12.皇帝还可以依靠谁呢?
莱蒂齐娅坐在火炉旁,手里拿着儿子从美因茨寄来的信,那是拿破仑对她为路易求情的答复。信里提出的条件她并不在意,让她着急的是这样一句话,里面暗示了他命运的逆转:“目前的情况是,整个欧洲群起反对我,我忧虑重重。”她从未提醒过他警惕危险,因为她的骄傲不允许她这样做,他们母子都太矜持了。不过,她经常向亲信吐露她的担忧:“但愿这一切能长久”。她从不为自己的不幸烦恼,她只是担心儿女们。她经常问自己:如果灾祸降临,有谁会来帮助他们呢?皇帝还可以依靠谁呢?
现在,当他回来时,她痛苦地看到,祸起萧墙,背叛竟然在子女中间发生。缪拉一直听命于聪明的卡洛丽娜,他与英国签订了停战协议,并同奥地利结盟。爱丽莎聘请了富歇作为贴身顾问,他对皇帝的妹妹说:“现在挽救我们大家的唯一办法就是皇帝的死。” 富歇要一直等到皇帝垮台后才会回到巴黎。而爱丽莎在写给母亲的信中却只询问,巴黎冬天要举行什么样的舞会。路易不顾禁令,未经允许就回到巴黎,因为他在奥地利再也待不下去了。他极力反对拿破仑将他驱逐到距巴黎四十英里以外的地方,直到母亲出面调停,兄弟两人才见了一面,结果只会使他们的关系更加疏远。热罗姆将他的国家和人民弃置不顾,化装逃出卡塞尔。约瑟夫不顾二弟的一再请求,坚决拒绝接受守卫巴黎的任务。吕西安依然耿耿于怀,隔岸观望。

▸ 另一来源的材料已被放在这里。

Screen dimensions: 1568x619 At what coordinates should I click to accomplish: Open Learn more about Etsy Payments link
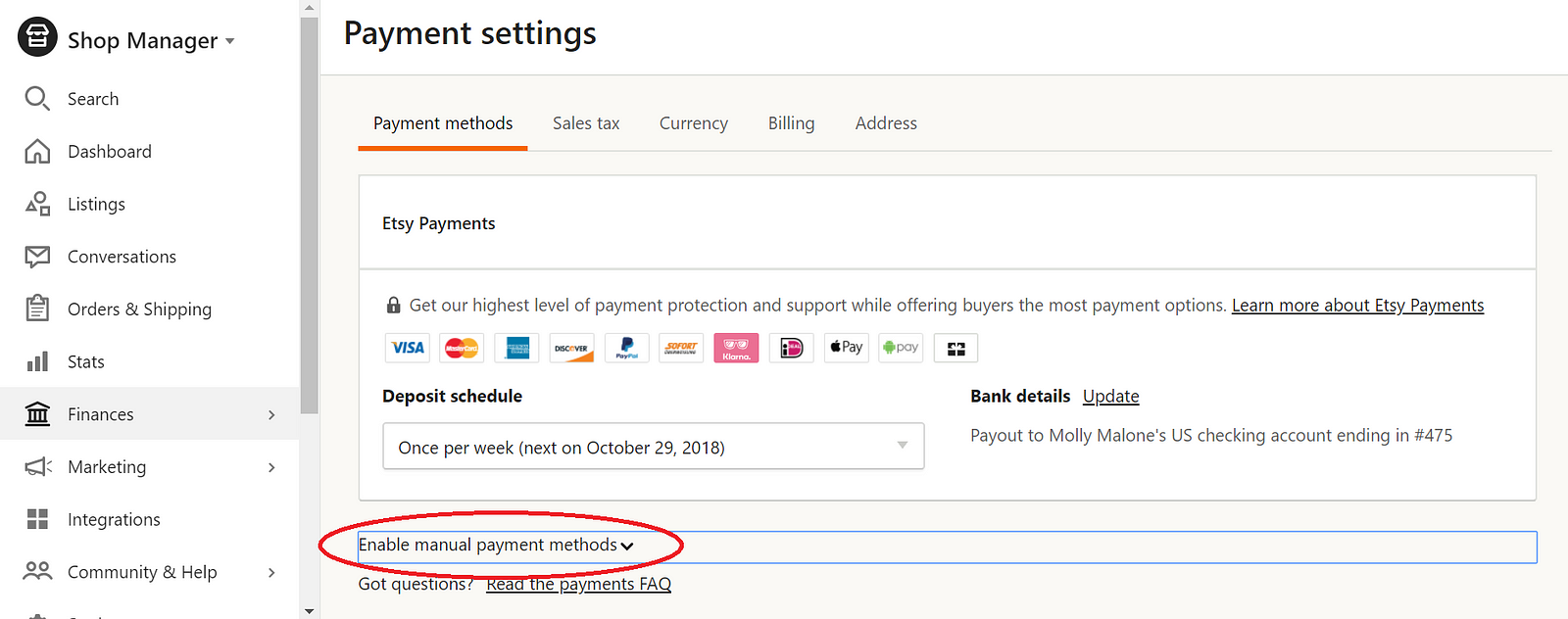point(1357,306)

这就是他的兄弟姐妹的真实写照,这就是皇帝十年来苦心孤诣、力图让他们成为王朝柱石的同胞骨肉。而他的母亲一直都最钟爱这个受苦最多的儿子,面对这样的情形,她又会是怎样的心情!
在莫尔枫丹却仍是一片欢声笑语:那里有约瑟夫,这个失去了国土的西班牙国王;坐他旁边的是热罗姆的王后,情形与约瑟夫类似,她的父亲已转投敌方;前西班牙宗教审判庭的大法官正在做弥撒;还有两位来自印度的主教;失去了宫廷的德意志、西班牙和意大利的廷臣们——真是金碧辉煌而又高雅华贵的社交场合。他们就如同一群看客,正等着一出戏剧的落幕,等待着剧中的演员步入客厅。其中只有一个人从危机中看到了希望,她就是贝尔纳多特太太,约瑟夫的妻妹,二十年前被皇帝遗弃的女人。她知道,她的丈夫作为盟军的统帅已率部队抵达莱茵河。她在幻想,不久之后,在巴黎圣母院,贝尔纳多特就会把约瑟芬的后冠戴在自己美丽的褐色鬈发上。

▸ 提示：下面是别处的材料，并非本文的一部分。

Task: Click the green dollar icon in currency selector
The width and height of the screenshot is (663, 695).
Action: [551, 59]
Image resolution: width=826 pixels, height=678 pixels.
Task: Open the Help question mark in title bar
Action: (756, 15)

在这座乡间别墅里,正进行着种种针对拿破仑的阴谋,而别墅的主人约瑟夫却对此了解甚少。他本人并不是阴谋家,他只是贪图安逸、爱慕浮华。皇帝终于认识到这一点,但为时太晚,他对亲信罗德雷说:
“这是我的一大错误,我原以为,建立皇朝,我需要我的兄弟。但是事实上,没有他们反倒更安全。我的皇朝本就诞生在风暴之中,它的发展只需要依赖事物的天性。只要有皇后就足够了……过去的一年风平浪静,但只要约瑟夫住在巴黎,就会鸡犬不宁……他忘不了自己是家里的长子,还有比这更荒唐的事吗?又不是继承先父的葡萄园!……他感兴趣的是女人、房产、家具,他喜欢打野兔,要不就是和女人玩捉迷藏。但是我却对什么都不感兴趣,无论是女人,还是房产,我只对儿子比较关心。”

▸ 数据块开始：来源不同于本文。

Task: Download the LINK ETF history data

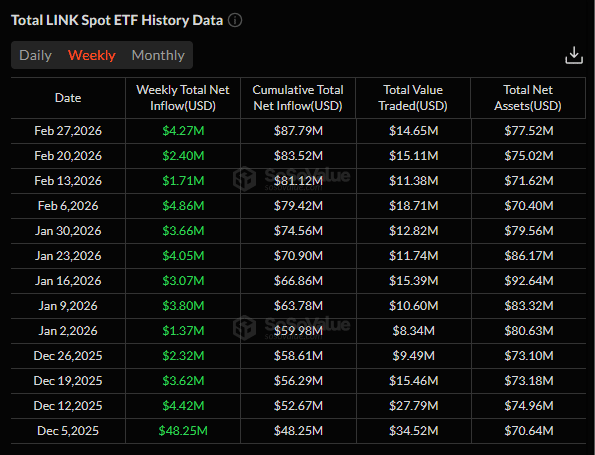Action: click(x=574, y=55)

因此,在形势紧迫的那几个星期里,他的偏执狂倾向日益显著。可以看出,对他而言,其余的一切,包括朝廷,都只是一场游戏。除了内心的一种**之外,一切都无关紧要,当然,他的儿子除外。
他当机立断,决定将西班牙王位归还给费迪南国王。此外,他还同意释放费迪南,前提是西班牙议会必须批准这个条约。这是塔列朗提出的建议,他现在重新被召进了杜伊勒利宫。这个叛徒的目的是为了让西班牙议会拖延时间,以便牵制住法国南部的军队,从而削弱法国,并有利于盟国。约瑟夫提出抗议。